Extracted records:

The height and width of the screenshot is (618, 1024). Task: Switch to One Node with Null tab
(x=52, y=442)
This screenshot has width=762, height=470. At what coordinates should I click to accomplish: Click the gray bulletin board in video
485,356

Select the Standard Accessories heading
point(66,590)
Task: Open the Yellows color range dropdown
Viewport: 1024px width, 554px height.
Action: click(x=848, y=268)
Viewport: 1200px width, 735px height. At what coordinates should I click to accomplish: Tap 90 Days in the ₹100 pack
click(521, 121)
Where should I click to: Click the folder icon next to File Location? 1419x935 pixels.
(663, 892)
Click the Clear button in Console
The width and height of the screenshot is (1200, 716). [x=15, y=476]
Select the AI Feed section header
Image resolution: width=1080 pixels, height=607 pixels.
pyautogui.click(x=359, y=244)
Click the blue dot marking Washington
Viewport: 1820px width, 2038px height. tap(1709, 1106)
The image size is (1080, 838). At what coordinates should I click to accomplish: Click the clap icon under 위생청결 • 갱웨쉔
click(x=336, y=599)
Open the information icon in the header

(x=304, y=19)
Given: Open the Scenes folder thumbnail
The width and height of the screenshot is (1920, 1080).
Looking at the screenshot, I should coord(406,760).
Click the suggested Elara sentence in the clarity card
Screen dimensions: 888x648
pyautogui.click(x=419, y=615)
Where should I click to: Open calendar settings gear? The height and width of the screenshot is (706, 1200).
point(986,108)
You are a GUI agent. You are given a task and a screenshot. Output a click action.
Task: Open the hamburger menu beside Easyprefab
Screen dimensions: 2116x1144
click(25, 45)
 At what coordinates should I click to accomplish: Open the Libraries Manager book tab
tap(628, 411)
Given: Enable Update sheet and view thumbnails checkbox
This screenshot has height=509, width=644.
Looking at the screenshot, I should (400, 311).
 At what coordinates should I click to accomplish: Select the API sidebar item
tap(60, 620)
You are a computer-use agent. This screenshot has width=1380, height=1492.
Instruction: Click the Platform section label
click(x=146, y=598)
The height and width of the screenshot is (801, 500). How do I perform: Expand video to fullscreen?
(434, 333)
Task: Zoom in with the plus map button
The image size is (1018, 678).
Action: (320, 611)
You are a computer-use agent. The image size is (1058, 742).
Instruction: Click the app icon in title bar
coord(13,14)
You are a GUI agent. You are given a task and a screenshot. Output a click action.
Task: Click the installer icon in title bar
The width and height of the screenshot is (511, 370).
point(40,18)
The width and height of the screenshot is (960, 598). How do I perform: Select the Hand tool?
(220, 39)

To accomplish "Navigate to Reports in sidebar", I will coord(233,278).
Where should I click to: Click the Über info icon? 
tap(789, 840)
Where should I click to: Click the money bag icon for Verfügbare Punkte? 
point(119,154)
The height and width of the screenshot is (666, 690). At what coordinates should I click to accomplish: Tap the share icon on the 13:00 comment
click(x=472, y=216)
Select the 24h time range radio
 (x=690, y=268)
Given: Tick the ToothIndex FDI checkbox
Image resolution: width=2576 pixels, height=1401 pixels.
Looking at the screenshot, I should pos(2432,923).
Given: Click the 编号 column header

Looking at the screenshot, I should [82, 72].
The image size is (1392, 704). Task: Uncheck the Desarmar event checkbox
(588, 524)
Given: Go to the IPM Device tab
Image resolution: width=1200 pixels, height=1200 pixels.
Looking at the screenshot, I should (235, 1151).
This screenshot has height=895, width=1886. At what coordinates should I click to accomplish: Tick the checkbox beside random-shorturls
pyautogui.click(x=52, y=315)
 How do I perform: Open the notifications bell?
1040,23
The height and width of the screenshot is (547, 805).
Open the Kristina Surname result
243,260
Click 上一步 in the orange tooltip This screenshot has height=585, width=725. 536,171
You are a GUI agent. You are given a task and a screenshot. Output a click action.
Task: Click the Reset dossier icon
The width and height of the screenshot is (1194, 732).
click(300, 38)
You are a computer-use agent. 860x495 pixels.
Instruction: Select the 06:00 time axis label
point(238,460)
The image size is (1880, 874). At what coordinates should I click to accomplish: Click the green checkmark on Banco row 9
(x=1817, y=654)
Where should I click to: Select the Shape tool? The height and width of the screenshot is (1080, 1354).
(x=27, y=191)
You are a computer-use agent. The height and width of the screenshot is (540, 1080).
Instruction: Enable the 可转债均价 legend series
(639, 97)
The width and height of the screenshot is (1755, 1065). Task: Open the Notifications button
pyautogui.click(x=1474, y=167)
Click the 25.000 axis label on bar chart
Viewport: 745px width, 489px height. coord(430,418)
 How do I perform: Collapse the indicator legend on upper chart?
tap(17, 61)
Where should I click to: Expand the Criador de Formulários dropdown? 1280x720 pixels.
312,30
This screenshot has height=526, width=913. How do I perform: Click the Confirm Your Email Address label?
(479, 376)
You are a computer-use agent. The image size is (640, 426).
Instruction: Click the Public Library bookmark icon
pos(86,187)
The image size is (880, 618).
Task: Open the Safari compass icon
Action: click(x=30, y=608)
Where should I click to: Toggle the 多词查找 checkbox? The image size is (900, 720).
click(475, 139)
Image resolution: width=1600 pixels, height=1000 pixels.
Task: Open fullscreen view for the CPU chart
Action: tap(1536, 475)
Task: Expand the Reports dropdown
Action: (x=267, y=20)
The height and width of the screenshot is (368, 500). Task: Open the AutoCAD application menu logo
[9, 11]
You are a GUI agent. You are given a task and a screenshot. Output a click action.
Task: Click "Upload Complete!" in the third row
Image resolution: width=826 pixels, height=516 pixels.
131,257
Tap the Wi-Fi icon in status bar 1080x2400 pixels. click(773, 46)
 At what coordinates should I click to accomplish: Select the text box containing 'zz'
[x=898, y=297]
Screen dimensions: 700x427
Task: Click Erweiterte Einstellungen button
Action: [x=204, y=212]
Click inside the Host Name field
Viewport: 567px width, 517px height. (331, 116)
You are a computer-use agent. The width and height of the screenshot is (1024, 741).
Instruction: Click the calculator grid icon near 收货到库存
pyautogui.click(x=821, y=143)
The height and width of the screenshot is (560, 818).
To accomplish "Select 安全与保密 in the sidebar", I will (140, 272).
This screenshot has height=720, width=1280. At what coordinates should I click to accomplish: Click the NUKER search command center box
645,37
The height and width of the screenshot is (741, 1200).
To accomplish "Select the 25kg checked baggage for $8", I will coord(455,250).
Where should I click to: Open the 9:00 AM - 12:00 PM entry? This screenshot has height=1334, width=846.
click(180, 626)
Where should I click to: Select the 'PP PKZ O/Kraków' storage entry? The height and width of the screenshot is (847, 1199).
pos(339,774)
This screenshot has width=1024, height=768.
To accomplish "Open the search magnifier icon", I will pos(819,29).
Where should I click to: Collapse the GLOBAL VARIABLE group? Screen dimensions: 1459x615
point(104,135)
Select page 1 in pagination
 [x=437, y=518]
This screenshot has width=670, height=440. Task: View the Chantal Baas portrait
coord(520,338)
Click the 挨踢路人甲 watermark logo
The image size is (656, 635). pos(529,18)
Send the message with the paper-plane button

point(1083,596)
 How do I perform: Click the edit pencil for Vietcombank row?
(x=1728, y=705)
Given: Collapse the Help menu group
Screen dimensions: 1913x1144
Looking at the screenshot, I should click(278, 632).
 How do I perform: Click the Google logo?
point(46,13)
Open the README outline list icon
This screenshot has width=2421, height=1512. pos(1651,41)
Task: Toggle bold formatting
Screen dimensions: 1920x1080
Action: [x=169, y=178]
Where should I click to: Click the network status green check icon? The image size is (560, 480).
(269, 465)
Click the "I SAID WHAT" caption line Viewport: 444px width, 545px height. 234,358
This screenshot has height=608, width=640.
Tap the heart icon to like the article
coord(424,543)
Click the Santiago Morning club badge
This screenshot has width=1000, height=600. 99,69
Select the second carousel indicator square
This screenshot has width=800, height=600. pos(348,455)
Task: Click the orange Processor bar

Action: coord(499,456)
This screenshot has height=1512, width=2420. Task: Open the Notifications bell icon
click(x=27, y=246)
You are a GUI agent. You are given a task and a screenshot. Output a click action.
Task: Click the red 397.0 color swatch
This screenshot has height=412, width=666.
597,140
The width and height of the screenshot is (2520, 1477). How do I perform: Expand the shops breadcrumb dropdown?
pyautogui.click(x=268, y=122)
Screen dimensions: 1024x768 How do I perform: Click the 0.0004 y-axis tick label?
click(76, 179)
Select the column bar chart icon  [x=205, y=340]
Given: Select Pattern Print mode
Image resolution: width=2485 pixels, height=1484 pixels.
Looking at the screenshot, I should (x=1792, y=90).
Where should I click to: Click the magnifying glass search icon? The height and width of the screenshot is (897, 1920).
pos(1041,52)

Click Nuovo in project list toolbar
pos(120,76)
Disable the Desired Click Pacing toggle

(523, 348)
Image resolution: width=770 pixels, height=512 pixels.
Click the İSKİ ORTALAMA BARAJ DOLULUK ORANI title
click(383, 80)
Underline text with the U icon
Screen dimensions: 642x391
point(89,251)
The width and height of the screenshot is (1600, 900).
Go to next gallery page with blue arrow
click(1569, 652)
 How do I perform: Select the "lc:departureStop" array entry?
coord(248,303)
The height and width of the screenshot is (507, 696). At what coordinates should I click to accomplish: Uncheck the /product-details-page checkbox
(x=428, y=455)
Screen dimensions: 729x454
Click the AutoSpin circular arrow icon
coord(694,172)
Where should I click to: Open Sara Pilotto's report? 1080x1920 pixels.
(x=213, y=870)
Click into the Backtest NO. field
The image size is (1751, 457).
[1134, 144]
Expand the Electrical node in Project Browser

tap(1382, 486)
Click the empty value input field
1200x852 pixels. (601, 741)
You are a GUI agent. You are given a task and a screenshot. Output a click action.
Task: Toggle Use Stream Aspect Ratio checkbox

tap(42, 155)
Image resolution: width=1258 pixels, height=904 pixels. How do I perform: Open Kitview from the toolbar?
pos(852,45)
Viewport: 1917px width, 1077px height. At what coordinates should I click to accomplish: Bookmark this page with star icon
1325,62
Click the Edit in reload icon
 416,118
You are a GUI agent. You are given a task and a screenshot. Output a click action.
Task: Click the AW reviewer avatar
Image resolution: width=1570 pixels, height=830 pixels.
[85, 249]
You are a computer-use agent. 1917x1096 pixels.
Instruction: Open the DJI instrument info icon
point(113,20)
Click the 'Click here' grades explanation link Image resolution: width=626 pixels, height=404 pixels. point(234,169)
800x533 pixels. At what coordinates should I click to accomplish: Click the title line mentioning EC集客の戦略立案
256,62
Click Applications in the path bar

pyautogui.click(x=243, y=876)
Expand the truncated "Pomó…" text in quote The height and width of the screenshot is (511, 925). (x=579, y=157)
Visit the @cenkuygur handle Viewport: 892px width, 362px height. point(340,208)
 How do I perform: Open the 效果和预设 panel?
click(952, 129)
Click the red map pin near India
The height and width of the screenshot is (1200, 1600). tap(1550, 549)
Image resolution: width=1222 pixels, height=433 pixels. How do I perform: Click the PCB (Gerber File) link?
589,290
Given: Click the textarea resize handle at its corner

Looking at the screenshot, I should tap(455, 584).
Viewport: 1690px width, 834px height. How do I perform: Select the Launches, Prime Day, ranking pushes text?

* _What is expected_: Rewrite the items above as a numbered list, leaving out blank lines. Begin at the line that contains "Select page 1 in pagination" and stop after the line that contains "This screenshot has width=1000, height=600.".

* _Complete output_:
1. Select page 1 in pagination
2.  [x=437, y=518]
3. This screenshot has width=670, height=440. Task: View the Chantal Baas portrait
4. coord(520,338)
5. Click the 挨踢路人甲 watermark logo
6. The image size is (656, 635). pos(529,18)
7. Send the message with the paper-plane button
8. point(1083,596)
9.  How do I perform: Click the edit pencil for Vietcombank row?
10. (x=1728, y=705)
11. Given: Collapse the Help menu group
12. Screen dimensions: 1913x1144
13. Looking at the screenshot, I should click(278, 632).
14.  How do I perform: Click the Google logo?
15. point(46,13)
16. Open the README outline list icon
17. This screenshot has width=2421, height=1512. pos(1651,41)
18. Task: Toggle bold formatting
19. Screen dimensions: 1920x1080
20. Action: [x=169, y=178]
21. Where should I click to: Click the network status green check icon? The image size is (560, 480).
22. (269, 465)
23. Click the "I SAID WHAT" caption line Viewport: 444px width, 545px height. 234,358
24. This screenshot has height=608, width=640.
25. Tap the heart icon to like the article
26. coord(424,543)
27. Click the Santiago Morning club badge
28. This screenshot has width=1000, height=600. 99,69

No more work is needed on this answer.